A native vegetable in Kaga prefecture, Kaga cucumbers are larger and wider than common Japanese cucumbers. The flesh is thick and has a dense texture, and can be used in cooking. It has such substance that it can even be featured in a main dish.
In the summertime, serve this dish chilled, and the ankake thick sauce will cool you down nicely.
The imitation crab meat is optional. Minced chicken or shrimp also goes well in this recipe.
Light soy sauce enhances the color of the fresh green cucumbers better than regular soy sauce.
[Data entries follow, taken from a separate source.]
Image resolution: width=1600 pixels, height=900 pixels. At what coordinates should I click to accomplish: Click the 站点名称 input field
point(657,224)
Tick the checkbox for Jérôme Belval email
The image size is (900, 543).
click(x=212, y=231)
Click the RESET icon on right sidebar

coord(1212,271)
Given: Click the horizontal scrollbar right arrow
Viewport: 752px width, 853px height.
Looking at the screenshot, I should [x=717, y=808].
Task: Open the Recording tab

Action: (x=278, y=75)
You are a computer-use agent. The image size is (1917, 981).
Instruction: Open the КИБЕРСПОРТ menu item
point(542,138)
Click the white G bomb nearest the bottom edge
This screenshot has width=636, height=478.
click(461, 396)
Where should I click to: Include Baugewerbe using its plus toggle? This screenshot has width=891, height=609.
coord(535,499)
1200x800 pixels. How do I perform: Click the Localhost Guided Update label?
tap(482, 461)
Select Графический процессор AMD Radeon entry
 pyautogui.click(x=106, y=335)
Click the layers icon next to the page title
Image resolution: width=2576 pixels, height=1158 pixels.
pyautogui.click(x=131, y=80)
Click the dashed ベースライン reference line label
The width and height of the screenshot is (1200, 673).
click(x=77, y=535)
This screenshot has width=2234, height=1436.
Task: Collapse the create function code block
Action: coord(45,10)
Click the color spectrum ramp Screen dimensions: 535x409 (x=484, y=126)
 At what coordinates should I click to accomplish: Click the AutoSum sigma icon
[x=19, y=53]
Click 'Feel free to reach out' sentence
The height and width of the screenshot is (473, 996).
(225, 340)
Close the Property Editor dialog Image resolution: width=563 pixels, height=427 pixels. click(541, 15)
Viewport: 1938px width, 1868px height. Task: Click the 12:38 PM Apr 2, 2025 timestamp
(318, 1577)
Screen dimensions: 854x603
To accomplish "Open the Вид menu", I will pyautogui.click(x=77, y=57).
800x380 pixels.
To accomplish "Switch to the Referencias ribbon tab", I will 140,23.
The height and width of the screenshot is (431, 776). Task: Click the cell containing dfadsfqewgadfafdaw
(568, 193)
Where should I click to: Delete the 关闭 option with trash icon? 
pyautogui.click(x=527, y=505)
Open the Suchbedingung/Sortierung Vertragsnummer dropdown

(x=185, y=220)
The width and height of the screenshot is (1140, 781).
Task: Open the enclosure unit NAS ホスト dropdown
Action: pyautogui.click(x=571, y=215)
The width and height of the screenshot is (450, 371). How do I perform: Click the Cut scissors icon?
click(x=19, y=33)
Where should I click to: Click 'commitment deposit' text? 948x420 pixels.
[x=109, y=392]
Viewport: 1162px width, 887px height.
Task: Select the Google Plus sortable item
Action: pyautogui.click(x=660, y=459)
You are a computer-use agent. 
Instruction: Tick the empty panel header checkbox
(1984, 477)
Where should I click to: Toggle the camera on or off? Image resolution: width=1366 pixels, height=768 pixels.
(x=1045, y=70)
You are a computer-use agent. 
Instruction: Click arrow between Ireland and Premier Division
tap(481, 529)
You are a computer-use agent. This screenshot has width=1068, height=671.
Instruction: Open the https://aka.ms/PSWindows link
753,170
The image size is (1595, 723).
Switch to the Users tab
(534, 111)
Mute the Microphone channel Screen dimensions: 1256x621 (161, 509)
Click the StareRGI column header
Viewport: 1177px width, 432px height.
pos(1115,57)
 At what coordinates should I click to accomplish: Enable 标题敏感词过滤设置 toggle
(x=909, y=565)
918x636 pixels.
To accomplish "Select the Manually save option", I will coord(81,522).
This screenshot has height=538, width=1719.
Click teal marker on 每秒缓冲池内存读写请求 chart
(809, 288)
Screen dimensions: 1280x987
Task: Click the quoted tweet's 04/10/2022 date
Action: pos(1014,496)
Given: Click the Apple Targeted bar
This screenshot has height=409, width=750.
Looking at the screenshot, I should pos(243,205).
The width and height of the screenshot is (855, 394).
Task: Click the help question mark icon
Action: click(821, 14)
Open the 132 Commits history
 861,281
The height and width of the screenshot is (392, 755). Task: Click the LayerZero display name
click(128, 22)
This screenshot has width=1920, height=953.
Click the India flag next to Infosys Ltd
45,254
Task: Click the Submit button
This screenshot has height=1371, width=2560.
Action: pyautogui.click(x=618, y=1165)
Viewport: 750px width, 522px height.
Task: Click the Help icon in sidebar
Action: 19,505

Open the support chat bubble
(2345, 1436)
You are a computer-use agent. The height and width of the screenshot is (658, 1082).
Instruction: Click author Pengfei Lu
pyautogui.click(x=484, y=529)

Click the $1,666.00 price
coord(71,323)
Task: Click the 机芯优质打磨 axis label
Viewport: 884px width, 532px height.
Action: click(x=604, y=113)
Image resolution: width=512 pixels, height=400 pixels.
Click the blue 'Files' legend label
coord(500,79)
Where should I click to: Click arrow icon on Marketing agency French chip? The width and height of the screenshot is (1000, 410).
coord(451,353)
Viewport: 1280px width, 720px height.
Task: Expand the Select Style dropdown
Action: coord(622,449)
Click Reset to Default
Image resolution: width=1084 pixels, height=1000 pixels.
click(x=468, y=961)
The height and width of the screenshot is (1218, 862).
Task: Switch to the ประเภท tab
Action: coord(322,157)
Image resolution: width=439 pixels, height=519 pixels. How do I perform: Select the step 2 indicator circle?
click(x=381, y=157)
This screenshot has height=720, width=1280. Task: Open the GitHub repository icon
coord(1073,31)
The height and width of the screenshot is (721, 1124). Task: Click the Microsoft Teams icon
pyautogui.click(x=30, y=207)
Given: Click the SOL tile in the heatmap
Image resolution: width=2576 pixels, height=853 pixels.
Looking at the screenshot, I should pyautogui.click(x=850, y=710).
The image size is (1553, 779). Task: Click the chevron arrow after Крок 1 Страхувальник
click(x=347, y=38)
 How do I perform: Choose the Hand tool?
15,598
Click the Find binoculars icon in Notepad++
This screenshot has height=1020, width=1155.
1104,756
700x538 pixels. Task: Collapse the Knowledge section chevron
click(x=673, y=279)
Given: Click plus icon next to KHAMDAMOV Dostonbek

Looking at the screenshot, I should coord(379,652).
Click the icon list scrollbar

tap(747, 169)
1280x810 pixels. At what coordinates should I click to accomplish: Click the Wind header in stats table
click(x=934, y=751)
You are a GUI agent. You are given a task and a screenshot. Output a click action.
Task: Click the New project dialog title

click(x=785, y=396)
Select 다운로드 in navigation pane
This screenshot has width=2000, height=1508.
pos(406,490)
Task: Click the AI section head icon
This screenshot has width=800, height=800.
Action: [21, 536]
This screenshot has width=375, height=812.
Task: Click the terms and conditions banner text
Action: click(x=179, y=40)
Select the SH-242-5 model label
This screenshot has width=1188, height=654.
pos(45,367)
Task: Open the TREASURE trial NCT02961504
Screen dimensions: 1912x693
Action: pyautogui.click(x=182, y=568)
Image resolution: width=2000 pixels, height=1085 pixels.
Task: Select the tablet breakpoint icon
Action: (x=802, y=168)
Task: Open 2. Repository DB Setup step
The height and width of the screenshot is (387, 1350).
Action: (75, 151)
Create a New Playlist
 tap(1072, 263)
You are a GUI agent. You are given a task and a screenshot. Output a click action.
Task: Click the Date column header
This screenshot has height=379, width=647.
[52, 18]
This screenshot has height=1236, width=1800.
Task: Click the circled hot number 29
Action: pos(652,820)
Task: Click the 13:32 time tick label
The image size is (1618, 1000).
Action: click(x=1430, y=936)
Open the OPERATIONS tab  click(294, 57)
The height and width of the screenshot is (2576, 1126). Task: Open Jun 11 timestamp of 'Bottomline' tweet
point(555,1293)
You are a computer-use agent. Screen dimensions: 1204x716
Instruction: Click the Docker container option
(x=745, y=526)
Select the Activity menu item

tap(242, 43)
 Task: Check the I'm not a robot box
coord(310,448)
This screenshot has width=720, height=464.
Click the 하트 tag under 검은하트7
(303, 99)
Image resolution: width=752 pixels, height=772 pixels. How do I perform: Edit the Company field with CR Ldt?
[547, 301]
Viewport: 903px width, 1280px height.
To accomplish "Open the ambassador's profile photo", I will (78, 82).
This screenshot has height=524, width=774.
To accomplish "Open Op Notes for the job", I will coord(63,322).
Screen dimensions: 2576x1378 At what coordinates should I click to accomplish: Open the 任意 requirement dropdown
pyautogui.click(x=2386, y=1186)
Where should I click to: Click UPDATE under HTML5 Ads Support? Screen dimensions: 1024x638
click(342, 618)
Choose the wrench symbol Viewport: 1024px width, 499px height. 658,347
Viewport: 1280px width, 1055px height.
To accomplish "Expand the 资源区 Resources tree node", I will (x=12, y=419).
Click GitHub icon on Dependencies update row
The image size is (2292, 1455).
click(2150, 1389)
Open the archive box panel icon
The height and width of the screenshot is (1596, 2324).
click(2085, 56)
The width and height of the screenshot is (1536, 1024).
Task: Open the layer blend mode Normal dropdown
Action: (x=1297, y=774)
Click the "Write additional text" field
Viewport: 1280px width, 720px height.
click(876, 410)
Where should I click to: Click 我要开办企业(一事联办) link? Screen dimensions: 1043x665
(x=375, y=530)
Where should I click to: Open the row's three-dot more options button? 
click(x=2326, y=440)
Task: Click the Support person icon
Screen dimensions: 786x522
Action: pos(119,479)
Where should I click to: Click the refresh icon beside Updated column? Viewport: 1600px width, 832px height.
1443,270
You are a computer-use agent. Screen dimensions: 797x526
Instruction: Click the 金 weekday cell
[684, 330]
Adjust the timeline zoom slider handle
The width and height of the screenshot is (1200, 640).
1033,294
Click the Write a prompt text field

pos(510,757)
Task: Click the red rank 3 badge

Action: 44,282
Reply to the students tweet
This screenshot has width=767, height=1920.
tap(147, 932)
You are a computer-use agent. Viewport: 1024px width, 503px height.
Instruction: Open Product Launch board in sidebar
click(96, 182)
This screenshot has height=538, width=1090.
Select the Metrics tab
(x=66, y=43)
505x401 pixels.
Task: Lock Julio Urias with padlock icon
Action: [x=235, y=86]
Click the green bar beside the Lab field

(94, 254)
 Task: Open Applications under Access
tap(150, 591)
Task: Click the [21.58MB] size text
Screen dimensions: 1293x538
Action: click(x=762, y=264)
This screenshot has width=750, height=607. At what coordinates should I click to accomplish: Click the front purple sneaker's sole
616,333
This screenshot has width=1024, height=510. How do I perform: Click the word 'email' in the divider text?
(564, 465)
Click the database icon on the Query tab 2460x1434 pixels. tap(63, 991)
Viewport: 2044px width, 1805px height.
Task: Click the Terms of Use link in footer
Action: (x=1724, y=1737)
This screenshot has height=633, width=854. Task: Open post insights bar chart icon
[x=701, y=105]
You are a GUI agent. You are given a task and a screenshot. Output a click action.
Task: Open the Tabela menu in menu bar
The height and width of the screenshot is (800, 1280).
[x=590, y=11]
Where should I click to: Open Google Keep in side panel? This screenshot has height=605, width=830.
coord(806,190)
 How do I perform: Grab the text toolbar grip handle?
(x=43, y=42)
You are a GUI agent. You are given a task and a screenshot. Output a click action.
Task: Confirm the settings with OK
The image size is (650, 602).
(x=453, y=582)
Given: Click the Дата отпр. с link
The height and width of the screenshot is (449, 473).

This dish will also be delicious if you use your homegrown overgrown fat cucumbers to make this dish, too. Recipe by @rinrinmaru
Cooking Instructions
- 1
This is a Kaga variety cucumber. It's just one of Kaga's vegetables that is in season. It's more than twice as thick and long as a common Japanese cucumber! Peel the skins before cooking.
- 2
Cut the cucumber into 3-mm thick slices. Although they look like regular cucumbers, the seeds are also large, like the cucumber itself.
- 3
Quarter the slices and scoop out seeds with a spoon. The slices in the background still have seeds, and the seeds of those in the foreground are removed.
- 4
Put dashi stock, sugar, and thick cucumber slices into a pot, and heat.
- 5
Once the pot comes to a boil, add the ingredients marked with a ★, and simmer for about 5 minutes.
- 6
They should have a nice crisp texture after boiling for around 5 minutes. If you prefer a softer texture, boil longer.
- 7
Add shredded imitation crab meat sticks, continue simmering, then remove from the heat and stir in the ☆ katakuriko dissolved in water.
- 8
While stirring, return to heat, and remove from heat once the broth thickens, then leave to cool.
- 9
It's better and the flavors are infused better after the dish has chilled thoroughly. On warm days, chill in the refrigerator.